◆ **WORK TASK**: Starting at the first line of the data below, write out each line exactly until you reach the line containing "Task: Open the View Menu dropdown triangle", and include that line too.

Dataset entries:
###

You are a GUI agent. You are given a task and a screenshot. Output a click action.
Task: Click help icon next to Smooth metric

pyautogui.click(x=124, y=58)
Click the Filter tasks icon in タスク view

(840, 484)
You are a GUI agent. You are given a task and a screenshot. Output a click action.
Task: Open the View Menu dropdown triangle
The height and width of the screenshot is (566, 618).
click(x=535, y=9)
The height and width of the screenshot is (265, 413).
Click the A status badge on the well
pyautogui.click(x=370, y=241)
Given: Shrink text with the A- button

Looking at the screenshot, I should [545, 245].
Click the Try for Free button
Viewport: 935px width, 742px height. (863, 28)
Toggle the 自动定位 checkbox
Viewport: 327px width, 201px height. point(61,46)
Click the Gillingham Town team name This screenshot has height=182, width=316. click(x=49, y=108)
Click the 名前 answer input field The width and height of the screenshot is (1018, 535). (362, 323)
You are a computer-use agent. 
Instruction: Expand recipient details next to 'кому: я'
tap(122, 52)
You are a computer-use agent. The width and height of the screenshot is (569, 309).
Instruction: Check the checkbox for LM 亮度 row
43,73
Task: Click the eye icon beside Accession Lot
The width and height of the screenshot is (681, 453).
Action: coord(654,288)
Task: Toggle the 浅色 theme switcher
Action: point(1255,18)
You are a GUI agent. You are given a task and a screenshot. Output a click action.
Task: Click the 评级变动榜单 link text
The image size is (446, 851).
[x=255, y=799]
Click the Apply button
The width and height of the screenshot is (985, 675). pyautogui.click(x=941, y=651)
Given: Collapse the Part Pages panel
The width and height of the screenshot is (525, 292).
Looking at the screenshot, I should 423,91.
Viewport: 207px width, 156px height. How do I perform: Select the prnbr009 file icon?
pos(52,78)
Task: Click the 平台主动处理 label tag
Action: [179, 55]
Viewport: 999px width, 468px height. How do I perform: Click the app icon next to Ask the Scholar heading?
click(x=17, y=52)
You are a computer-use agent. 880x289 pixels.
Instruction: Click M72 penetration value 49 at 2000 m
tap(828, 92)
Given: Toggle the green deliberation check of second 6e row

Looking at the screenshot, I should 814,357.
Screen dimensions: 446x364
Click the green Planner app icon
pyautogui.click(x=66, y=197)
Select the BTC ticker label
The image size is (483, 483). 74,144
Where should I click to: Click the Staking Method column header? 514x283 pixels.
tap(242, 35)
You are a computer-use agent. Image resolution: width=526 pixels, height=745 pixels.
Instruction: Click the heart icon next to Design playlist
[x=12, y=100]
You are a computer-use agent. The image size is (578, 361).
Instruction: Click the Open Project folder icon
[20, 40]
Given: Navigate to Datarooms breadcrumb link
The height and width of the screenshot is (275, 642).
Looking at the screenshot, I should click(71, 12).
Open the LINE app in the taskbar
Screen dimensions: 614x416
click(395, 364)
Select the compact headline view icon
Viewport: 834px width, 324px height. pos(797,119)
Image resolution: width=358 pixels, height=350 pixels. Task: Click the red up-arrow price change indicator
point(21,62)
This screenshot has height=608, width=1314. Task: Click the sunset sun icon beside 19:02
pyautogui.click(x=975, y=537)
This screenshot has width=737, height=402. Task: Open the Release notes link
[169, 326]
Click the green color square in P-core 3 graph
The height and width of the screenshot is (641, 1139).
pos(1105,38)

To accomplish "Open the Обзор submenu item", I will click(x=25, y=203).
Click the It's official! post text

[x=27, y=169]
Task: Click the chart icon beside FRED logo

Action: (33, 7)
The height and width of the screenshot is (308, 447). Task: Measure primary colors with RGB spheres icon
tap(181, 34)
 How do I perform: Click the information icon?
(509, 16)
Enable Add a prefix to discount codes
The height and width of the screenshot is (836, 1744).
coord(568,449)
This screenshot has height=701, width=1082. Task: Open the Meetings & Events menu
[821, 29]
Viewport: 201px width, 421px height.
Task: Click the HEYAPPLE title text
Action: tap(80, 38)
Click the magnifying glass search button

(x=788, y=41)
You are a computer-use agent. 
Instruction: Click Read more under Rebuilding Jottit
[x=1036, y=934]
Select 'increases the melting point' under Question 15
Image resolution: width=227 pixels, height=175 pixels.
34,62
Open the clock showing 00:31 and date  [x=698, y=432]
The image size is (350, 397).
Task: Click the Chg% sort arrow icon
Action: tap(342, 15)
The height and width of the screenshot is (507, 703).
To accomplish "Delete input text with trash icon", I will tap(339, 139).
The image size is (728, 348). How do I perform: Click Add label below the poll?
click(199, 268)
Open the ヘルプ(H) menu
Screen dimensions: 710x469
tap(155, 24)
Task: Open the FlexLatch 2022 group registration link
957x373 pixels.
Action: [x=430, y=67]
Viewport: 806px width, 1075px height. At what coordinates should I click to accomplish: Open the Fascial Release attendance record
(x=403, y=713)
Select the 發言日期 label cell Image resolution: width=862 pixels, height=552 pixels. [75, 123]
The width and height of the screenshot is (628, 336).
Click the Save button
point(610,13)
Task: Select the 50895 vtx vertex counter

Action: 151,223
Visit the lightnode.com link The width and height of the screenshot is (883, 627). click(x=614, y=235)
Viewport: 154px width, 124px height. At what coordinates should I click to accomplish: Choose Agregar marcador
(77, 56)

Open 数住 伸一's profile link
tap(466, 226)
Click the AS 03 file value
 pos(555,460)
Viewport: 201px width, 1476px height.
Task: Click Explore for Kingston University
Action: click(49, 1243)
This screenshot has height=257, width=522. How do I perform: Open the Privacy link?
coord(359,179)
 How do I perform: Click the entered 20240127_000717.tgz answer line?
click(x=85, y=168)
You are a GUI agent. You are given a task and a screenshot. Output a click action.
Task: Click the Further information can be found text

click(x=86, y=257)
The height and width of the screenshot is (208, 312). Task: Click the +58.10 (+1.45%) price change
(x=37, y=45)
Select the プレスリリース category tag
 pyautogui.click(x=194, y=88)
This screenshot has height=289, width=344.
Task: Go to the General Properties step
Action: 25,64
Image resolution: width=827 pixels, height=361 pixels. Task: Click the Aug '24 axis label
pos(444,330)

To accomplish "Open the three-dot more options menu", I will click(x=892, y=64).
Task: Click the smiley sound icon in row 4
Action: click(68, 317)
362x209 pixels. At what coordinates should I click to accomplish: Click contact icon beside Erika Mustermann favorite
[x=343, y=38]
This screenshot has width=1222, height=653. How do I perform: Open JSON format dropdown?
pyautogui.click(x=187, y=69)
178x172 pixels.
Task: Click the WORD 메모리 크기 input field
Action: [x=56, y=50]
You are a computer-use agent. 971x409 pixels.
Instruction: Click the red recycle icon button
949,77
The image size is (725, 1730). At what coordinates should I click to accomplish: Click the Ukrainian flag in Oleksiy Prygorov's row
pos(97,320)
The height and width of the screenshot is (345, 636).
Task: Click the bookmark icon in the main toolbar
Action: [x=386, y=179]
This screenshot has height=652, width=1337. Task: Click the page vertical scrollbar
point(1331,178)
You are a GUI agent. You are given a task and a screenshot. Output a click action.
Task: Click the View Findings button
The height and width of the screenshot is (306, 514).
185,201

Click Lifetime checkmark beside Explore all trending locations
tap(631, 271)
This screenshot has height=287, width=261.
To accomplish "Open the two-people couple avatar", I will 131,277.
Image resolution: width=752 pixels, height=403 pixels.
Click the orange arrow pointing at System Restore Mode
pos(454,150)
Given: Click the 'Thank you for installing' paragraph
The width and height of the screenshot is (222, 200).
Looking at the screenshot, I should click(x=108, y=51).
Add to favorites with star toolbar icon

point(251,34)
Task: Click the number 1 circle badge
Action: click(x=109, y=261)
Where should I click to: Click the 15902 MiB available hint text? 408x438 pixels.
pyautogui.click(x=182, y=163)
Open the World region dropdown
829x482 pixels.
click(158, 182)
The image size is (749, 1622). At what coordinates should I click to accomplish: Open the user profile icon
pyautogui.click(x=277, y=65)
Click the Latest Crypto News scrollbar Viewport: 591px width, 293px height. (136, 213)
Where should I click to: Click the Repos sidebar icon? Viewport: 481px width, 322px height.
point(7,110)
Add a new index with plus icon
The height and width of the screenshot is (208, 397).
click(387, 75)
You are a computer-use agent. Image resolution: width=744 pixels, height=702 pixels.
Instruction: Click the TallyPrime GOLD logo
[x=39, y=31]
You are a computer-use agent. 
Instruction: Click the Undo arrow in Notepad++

###

◆ **RESULT OF THE EXERCISE**:
You are a GUI agent. You are given a task and a screenshot. Output a click action.
Task: Click help icon next to Smooth metric

pyautogui.click(x=124, y=58)
Click the Filter tasks icon in タスク view

(840, 484)
You are a GUI agent. You are given a task and a screenshot. Output a click action.
Task: Open the View Menu dropdown triangle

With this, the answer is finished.